Using the [Poincaré half-plane model] (http://pi.math.cornell.edu/~mec/Winter2009/Mihai/section6.html), the upper part of the figure displays an "ordinary" quadrilateral whose sum of angles is $2 \pi$ which is impossible (this sum of angles being twice the sum of angles of a triangle, itself less than $\pi$ as is well known for hyperbolic geometry).

  1. Algebraic proof:

Let us give indices $k=1...4$ to the circles from left to right in the order of their leftmost point, with resp. equations:

$$x^2+y^2-2a_kx-2b_ky+c_k=0$$

Let us recall that a necessary (and in fact sufficient) condition for circles with equations:

$$\begin{cases}x^2+y^2-2ax-2by+c&=&0\\x^2+y^2-2a'x-2b'y+c'&=&0\end{cases}\tag{0}$$ to be orthogonal is

$$2(aa'+bb')=c+c'$$

(Reference: https://mathworld.wolfram.com/OrthogonalCircles.html).
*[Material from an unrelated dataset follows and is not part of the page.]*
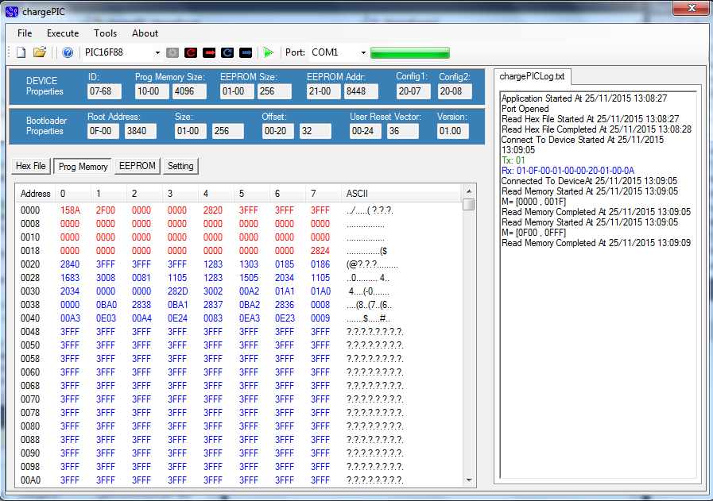
Task: Open the File menu
Action: click(x=25, y=33)
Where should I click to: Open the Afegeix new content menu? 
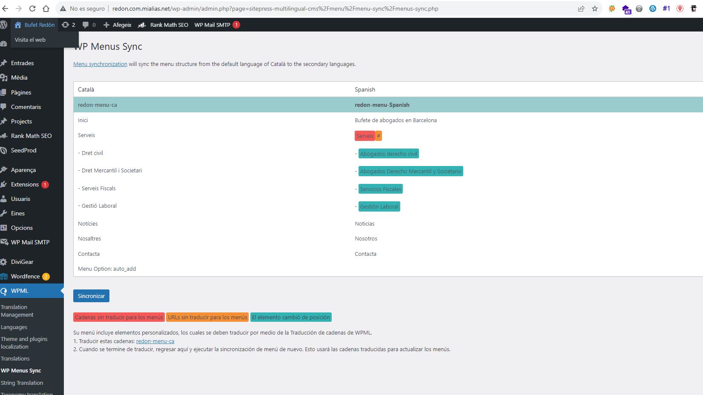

Please note that $(a,b)$ and $(a',b')$ are the coordinates of the centers of these circles. Here, the $b,b'$ components are zero because the centers of all these circles belong to the $x$ axis.

The four orthogonality conditions give rise to the following system:

$$\begin{cases}2a_1a_2&=&c_1+c_2&(A)\\2a_1a_3&=&c_1+c_3&(B)\\2a_3a_4&=&c_3+c_4&(C)\\2a_2a_4&=&c_2+c_4&(D)\end{cases}$$

Combining these equations under the form (A)-(B)+(C)-(D), one gets:

$$(a_1-a_4)(a_3-a_2)=0$$

As $a_1=a_4$ is an excluded case (according to the figure), we must have $a_2=a_3$.

Replacing now $a_3$ by $a_2$ into relationship (B), and comparing with (A), we get $c_2=c_3$ which would mean that the 2nd and 3rd circle, having $a_2=a_3$ and $c_2=c_3$, would have the same equation, therefore would be identical, contradicting the fact that all the circles are assumed distinct.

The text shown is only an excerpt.